HONG KONG—No matter how some pundits frame current U.S.-China relations, Beijing wants no part in armed conflict with America. Open war—whether framed as escalation of tensions across the Taiwan Strait, in the South China Sea, or due to geopolitical head-butting—is not a feasible option for either side. The globe’s two largest economies not only share intimate economic ties; their fates are intertwined. But the occasional bloody nose is unavoidable. The battlefield where China and America trade blows may well be trade.
President-elect Donald J. Trump has repeatedly said he will “get tough on China” once he takes his seat in the Oval Office—a promise that previous administrations have pursued and failed to realize.
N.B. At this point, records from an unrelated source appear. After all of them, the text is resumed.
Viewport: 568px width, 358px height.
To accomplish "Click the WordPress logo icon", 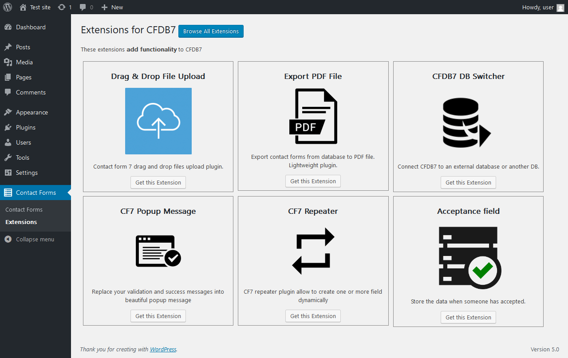I will pos(8,7).
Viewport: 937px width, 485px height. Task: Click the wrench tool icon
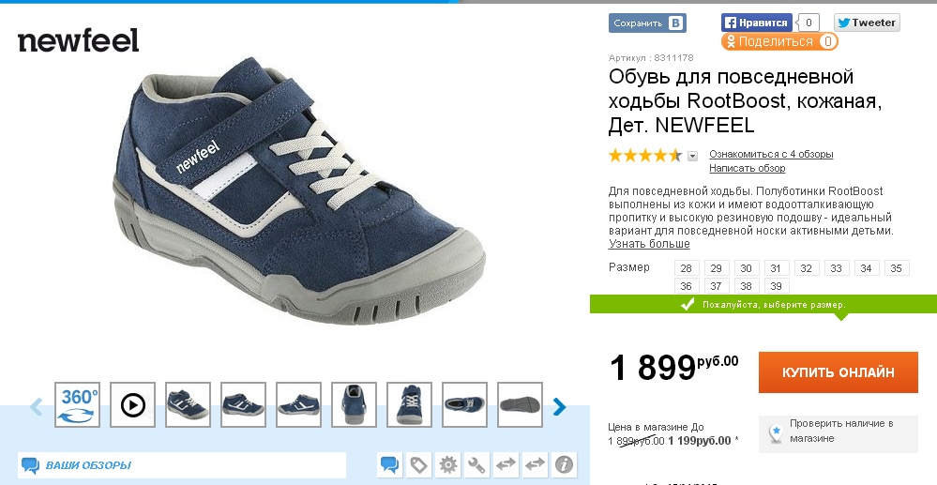476,464
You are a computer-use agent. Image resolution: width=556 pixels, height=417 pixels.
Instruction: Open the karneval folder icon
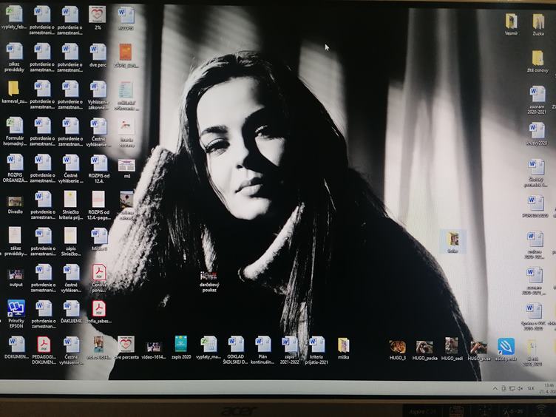point(14,88)
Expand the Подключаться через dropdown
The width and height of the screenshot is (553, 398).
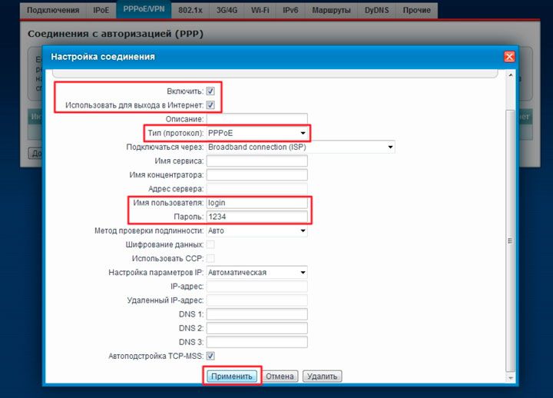click(x=300, y=147)
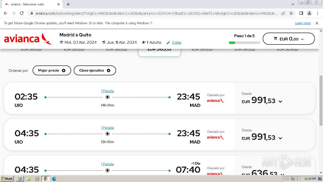The height and width of the screenshot is (182, 323).
Task: Open Chrome three-dot menu
Action: pyautogui.click(x=317, y=13)
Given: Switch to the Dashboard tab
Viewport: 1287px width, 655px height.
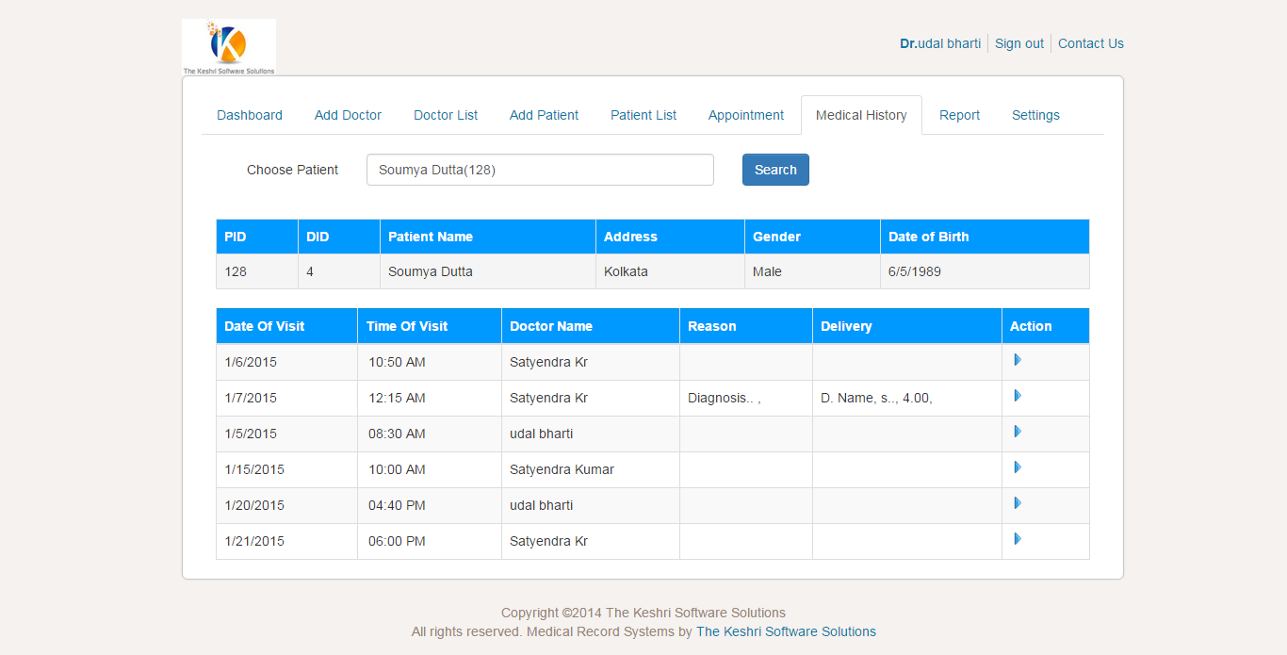Looking at the screenshot, I should 249,114.
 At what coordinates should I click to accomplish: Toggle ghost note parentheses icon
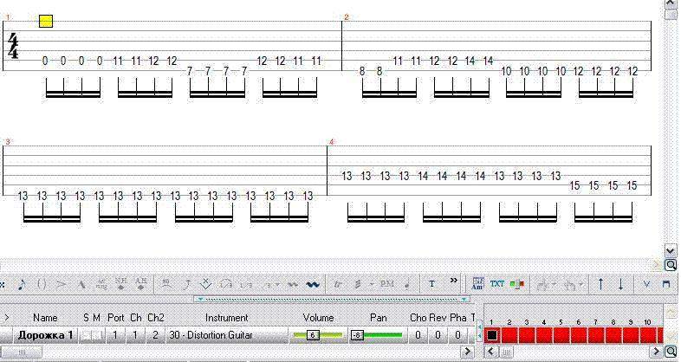pos(41,283)
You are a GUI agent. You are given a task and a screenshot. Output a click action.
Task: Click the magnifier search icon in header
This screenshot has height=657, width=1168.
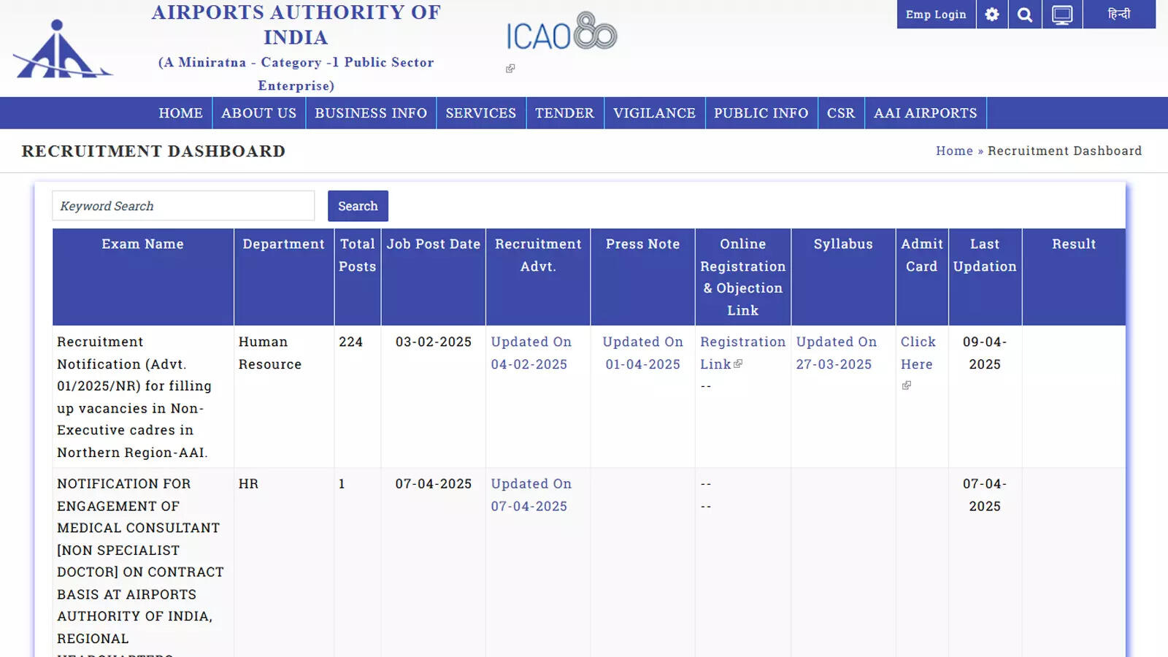click(x=1025, y=15)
Trump’s pick for top diplomat, Rex Tillerson, has even singled out the South China Sea as a critical juncture during his senate confirmation hearing, dictating that China should be banned from accessing its artificial islets built in choppy waters. (Tillerson failed to lay out an executable plan that would achieve this objective, and Reuters reported that a Trump transition advisor tried to dial back Tillerson’s comments by saying a naval blockade was not an option.)
But what exactly does being “tough on China” mean? Trade wars are fought on paper, in cargo ports, in factories, and even in supermarket aisles. Punitive tariffs—like those promised by Trump during his improvisational presidential run—and import quotas are the basic weapons that can be deployed. A devastating scenario would be a devaluation of the Chinese currency by Beijing.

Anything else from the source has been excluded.